Baca juga: BI: Indikator Ekonomi RI Ini yang Dilirik Investor Jepang
Deputi Gubernur Senior BI Mirza Adityaswara dan Kepala Kebijakan Fiskal Kementerian Keuangan Suahasil Nazara secara bergantian menayangkan presentasi dan menjawab pertanyaan dari kalangan analis pasar.
Dalam presentasinya, Mirza menyebutkan tren realisasi investasi di Indonesia terus meningkat. Tak hanya itu, pertumbuhan kredit untuk sektor riil menunjukkan perbaikan. "Sementara rasio NPL gross terlihat membaik sebelum masa taper tantrum di 2013," ujar Mirza di tengah pertemuan dengan para analis pasar di Hotel Conrad, Tokyo, Kamis, 31 Januari 2019.
Sejumlah sektor riil yang terlihat laju kreditnya mengalami kenaikan signifikan dalam tiga tahun terakhir adalah transportasi, pertambangan, manufaktur, konstruksi, agrikultur dan konstruksi. Kredit di sektor transportasi misalnya tumbuh 19 persen selama 2018, atau naik ketimbang 2017 dan 2016 masing-masing di angka 6,22 persen dan -3,2 persen.
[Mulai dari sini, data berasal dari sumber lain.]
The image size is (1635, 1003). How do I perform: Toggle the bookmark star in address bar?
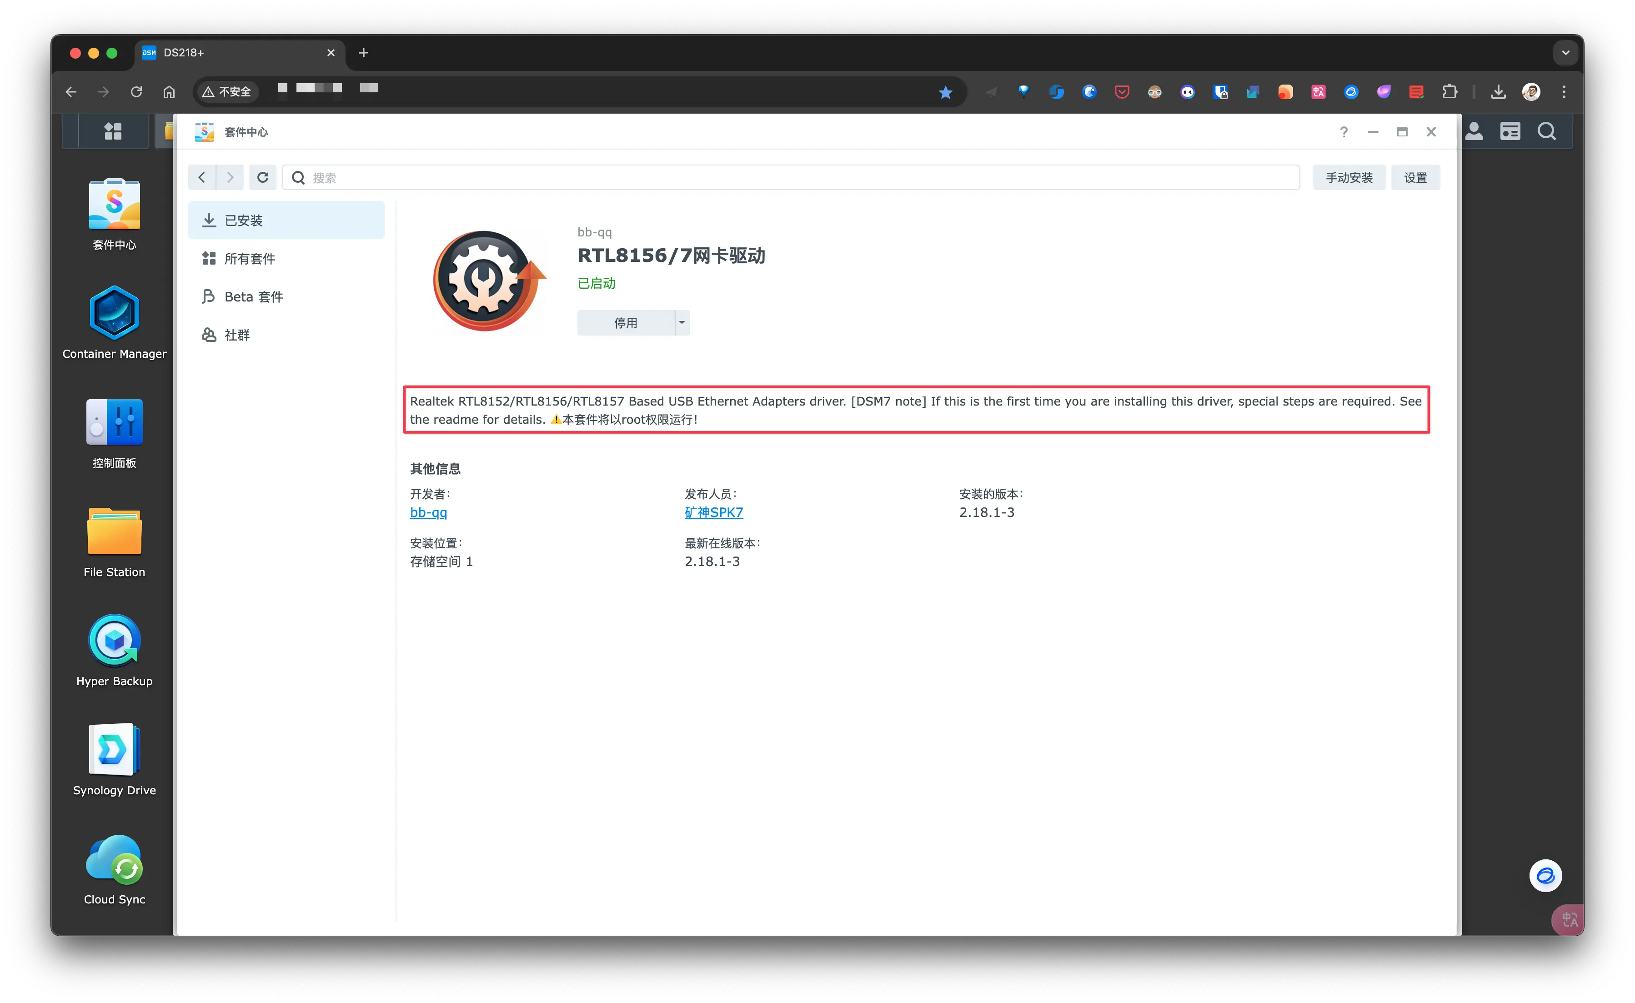946,93
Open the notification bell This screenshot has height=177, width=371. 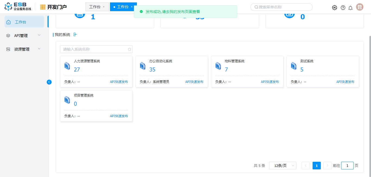[350, 8]
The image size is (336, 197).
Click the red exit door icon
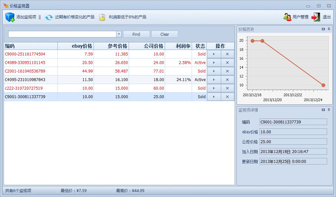(x=316, y=17)
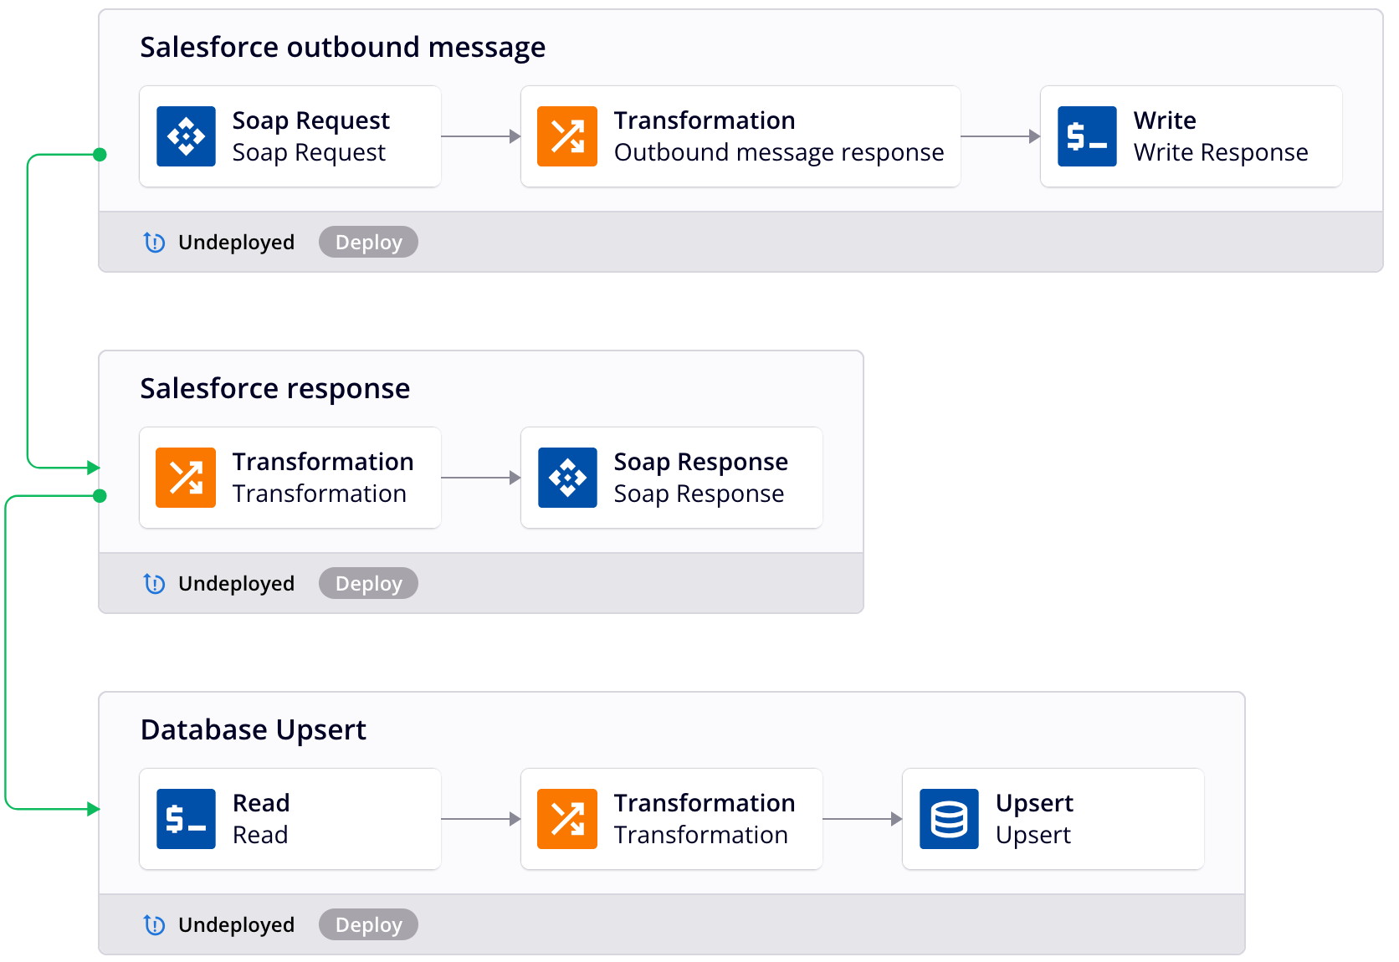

Sementara kredit sektor pertambangan pada tahun lalu sebesar 21,39 persen. Angka ini melonjak bila dibandingkan per 2017 dan 2016 masing-masing -10,14 persen dan -6,6 persen.
Adapun kredit sektor transportasi selama tiga tahun terakhir terlihat terus naik. Jika pada 2016, kredit di sektor ini tumbuh -3,2 persen, dan naik menjadi 6,22 persen dan 19 persen di 2018.
Dari sisi moneter, menurut Mirza, meskipun terlihat ada depresiasi nilai tukar rupiah belakangan ini, tapi tidak mengkhawatirkan. "Rupiah tidak terburuk di Asia," tuturnya. BI bersama pemerintah juga telah mengambil sejumlah kebijakan untuk menguatkan kurs rupiah.
Sementara itu, Kepala Kebijakan Fiskal Kementerian Keuangan Suahasil Nazara menjelaskan pertumbuhan di sektor konstruksi yang tinggi sebagai imbas dari komitmen pemerintah mendorong infrastruktur selama lima tahun terakhir. "Pemerintah juga terus mendorong agar investasi di sektor riil tumbuh dengan memberikan sejumlah insentif bagi para penanam modal," katanya.
Salah satu insentif perpajakan yang dirilis pemerintah adalah tax holiday. Insentif ini diberikan kepada industri hulu dan bergerak di sektor strategis.
Hingga kini, kata Suahasil, tercatat 12 perusahaan yang mendapat insentif tersebut dengan total investasi Rp 210,8 triliun dan menyerap 10.587 tenaga kerja. Adapun sejumlah sektor industri yang mendapat insentif tax holiday adalah di bidang infrastruktur kelistrikan, industri hulu berbasis metal dan industri kimia organik.
Dari sisi kaca mata makro ekonomi, menurut Suahasil, di tengah volatilitas keuangan global, perekonomian Indonesia masih menunjukkan kinerja yang baik. Fundamen perekonomian terlihat dari pertumbuhan PDB yang sehat dan didorong oleh konsumsi domestik yang tinggi.
Secara simultan, kinerja investasi menjadi motor pertumbuhan ekonomi Indonesia. "Inflasi yang rendah dan stabil, serta daya beli masyarakat dan tingkat konsumsi bisa dijaga," ucapnya.
Pemerintah pun, menurut Suahasil, berkomitmen mendorong reformasi agar bisa meningkatkan daya saing. Sejumlah upaya meningkatkan daya saing dilakukan misalnya dengan reformasi struktural di antaranya lewat Online Single Submissien (OSS) yang pada intinya berusaha menyederhanakan prosedur untuk genjot investasi dan sektor pariwisata.